A gateway publishes data from machines to a local Kafka cluster where it may be retained for a few days (configurable). The mirror-maker cluster in the data-centers securely replicate the source data into the aggregate clusters. Large volumes of data can be replicated efficiently by using built-in compression in Kafka. Enterprise apps consume data from the aggregate clusters.

A pipeline in reverse direction could be used for the control data. The mirror-maker cluster is separate due to direction and different latency requirements. The control pipeline in the replica data-center is passive.

Interestingly, a similar architecture is used by British Gas in production.

Kafka offers a number of advantages in this case.

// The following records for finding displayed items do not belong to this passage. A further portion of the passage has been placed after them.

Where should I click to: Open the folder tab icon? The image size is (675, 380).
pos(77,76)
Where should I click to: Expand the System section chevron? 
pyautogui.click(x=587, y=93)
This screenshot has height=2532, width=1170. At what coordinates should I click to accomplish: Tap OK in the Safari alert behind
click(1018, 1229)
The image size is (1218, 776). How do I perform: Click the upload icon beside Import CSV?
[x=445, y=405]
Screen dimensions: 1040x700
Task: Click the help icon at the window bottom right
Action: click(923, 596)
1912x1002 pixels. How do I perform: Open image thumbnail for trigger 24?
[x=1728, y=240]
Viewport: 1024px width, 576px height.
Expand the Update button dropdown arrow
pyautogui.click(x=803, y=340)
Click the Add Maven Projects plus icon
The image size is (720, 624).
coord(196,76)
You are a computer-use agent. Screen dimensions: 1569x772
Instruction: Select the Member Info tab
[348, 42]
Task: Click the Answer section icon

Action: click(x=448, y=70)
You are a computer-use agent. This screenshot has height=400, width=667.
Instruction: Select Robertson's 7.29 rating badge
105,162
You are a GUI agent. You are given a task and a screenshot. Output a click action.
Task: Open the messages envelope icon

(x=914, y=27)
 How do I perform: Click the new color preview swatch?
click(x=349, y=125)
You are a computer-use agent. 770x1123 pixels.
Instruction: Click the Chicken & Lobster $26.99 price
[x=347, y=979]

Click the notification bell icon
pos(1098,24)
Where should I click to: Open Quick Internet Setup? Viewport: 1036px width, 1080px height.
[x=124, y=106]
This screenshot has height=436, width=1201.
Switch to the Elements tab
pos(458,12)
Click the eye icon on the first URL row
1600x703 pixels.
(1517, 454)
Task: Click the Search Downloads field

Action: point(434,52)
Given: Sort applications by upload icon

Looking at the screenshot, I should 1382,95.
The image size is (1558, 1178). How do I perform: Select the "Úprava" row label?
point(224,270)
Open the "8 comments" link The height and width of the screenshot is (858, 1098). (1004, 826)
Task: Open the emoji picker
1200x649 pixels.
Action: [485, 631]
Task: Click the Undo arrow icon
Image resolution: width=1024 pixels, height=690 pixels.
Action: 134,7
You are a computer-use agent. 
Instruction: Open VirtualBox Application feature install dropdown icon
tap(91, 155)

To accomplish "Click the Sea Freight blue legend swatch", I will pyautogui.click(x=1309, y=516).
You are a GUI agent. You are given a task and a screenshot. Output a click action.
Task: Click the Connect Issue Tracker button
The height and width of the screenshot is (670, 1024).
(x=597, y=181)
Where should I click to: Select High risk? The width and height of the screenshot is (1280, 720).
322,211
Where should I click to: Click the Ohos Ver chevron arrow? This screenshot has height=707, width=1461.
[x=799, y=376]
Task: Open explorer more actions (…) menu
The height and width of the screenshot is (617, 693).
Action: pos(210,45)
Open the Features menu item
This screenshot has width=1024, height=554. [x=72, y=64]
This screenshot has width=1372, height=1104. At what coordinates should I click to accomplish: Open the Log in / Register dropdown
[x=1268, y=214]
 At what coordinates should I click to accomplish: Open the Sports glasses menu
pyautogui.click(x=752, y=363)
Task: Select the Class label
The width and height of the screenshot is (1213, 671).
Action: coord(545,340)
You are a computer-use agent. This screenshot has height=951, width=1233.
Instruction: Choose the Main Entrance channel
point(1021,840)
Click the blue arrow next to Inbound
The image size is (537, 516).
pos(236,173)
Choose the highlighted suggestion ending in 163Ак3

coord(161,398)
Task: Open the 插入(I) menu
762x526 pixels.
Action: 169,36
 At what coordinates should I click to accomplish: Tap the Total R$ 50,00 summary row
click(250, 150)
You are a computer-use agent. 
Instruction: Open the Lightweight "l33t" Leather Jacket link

  • Aggregate clusters support seamless failover in the face of regional unavailability.
  • Kafka and mirror-makers support no-loss data pipelines.
  • There’s no need of a separate services for durability as Kafka itself is a reliable, persistent commit log.
  • With growing scale (more topics, more keys, larger values, faster values, etc), more instances of Kafka brokers and mirror-maker can be easily added to meet the throughput requirements.
  • Identity mirroring maintains the original instance lifecycle across the pipeline. Identity mirroring means that the source and destination clusters have same # of partitions and keys that belong in partition p in the source cluster also belong to partition p in the destination cluster. Order of records is guaranteed.
  • Whitelisting and blacklisting of topics in mirror-maker allows only a subset of data to pass through.
  • Replication is secured using SSL.
  • Kafka is designed for operability and multi-tenancy. Each Kafka cluster can be monitored as Kafka publishes numerous metrics (as JMX Mbeans) for visibility, troubleshooting, and alerting during infrastructure problems.

Summary

Kafka (the infrastructure) provides a powerful way to implement the layered databus architecture (a.k.a system-of-systems) for Industrial IoT. Kafka Streams (the API) provides first-class abstractions for dataflow-oriented stream processing that lends itself well to the notion of data-centric application design. Together, they allow the system architects and other key stake-holders to position their assets (apps and infrastructure) for future growth in unique sensors, data volume/velocity, and analysis dimensions while maintaining a clean dataflow architecture.